Pregnancy Problems
One-shot/ Yunho x Changmin/ Romance-Drama/ T
Summary: "Kalau aku hamil bagaimana?" tanya Changmin ringan. / "Nah, berarti aku akan jadi appa dan kau akan jadi umma," jawab Yunho tak kalah santai. / Changmin hamil? Bagaimana Yunho menghadapinya? / Homin couple. Yunho x Changmin. "You're Mine" universe / Read and review?
Homin couple, hwaiting!
Warning(s): umm, m-preg (?), angst (?)
Cerita ini bisa dibilang sekuel dari ff "You're Mine", tapi bisa dibaca masing-masing sebagai one-shot.
Read and review, please?
.
.
Malam yang tenang di apartemen mewah di tengah kota Seoul. Dua namja penghuninya sibuk menikmati film yang tersaji di layar TV plasma ruang tengah apartemen. Changmin dengan nyaman menyandarkan punggungnya di dada Yunho, sementara tangan Yunho melingkar erat di sekeliling pinggangnya. Semangkuk strawberry bertengger manis di pangkuan Changmin, satu persatu isinya masuk ke mulut namja tampan itu.

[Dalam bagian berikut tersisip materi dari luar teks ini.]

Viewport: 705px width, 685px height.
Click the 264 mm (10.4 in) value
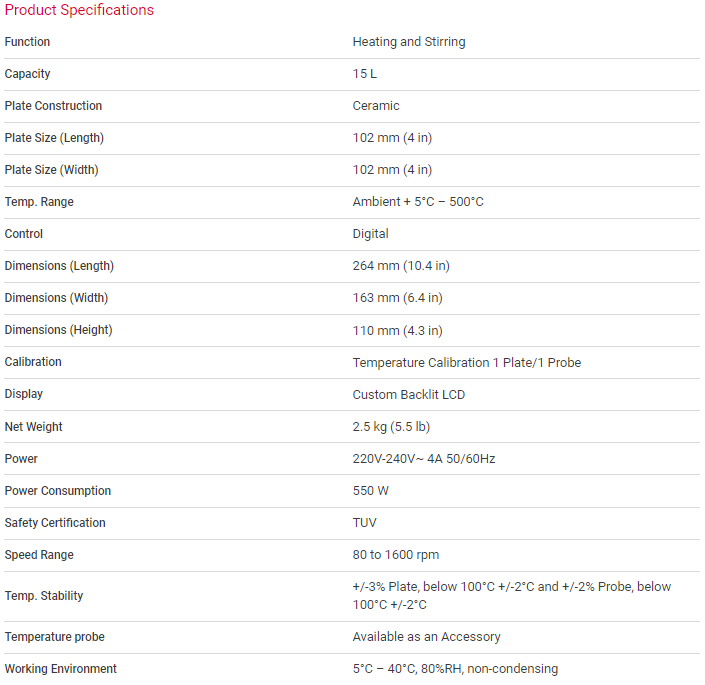click(x=401, y=266)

Sebenarnya, sedari tadi Changmin tidak berkonsentrasi menonton film sama sekali. Dia sibuk mengobrol sendiri dengan pikirannya yang tidak pernah diam.

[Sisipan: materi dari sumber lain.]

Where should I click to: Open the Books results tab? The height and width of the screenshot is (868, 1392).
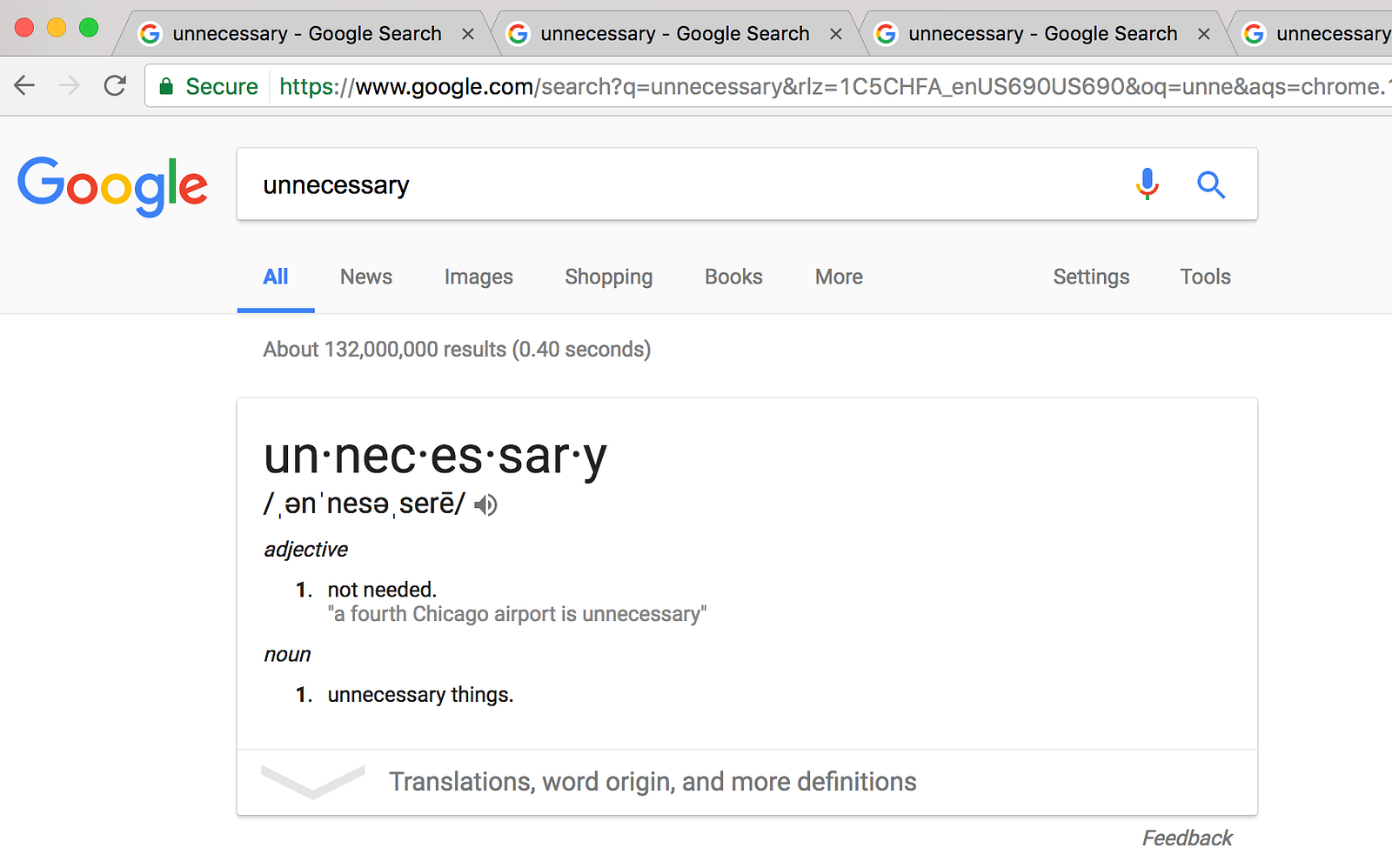coord(733,277)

Yunho menyadari bahwa Changmin sedang melamun. Dikuasai insting jahilnya, Yunho mengigit leher Changmin tiba-tiba, membuat Changmin memekik keras. Tak lama kemudian Changmin sudah sibuk memukuli Yunho, menghukumnya karena membuatnya terkejut.

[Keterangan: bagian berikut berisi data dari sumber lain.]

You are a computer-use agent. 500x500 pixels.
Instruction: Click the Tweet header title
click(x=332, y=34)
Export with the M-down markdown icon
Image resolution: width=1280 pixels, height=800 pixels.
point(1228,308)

"Ampun, ampun Changminnie…" Yunho tergelak, sibuk menghindari pukulan-pukulan Changmin ke dadanya.
"Kau..mengigitku!" Changmin mendesis kesal karena Yunho benar-benar menganggu sesi melamunnya.
Yunho menangkap kedua tangan Changmin yang masih sibuk memukulinya, dengan mudah mendorong tubuh Changmin sehingga kini dia berada di bawah tubuh Yunho. Mangkuk strawberry Changmin terguling ke lantai dengan suara keras.
"Strawberry-kuuuu!" pekik Changmin.
"Astaga Changdola… kau sudah menghabiskan tiga pack strawberry malam ini. Kau ini ngidam atau apa?" ujar Yunho heran. Dia mencuri ciuman di pipi Changmin sekilas sebelum membebaskannya.
Changmin mengangkat bahu, memungut kembali strawberry yang jatuh di lantai dan dengan santai memakannya. Yunho menggeleng-gelengkan kepala melihat Changmin.
"Hyung.."
"Hmmm?"
"Kalau aku hamil bagaimana?" tanya Changmin ringan, seolah-olah itu adalah obrolan normal di antara dua orang namja.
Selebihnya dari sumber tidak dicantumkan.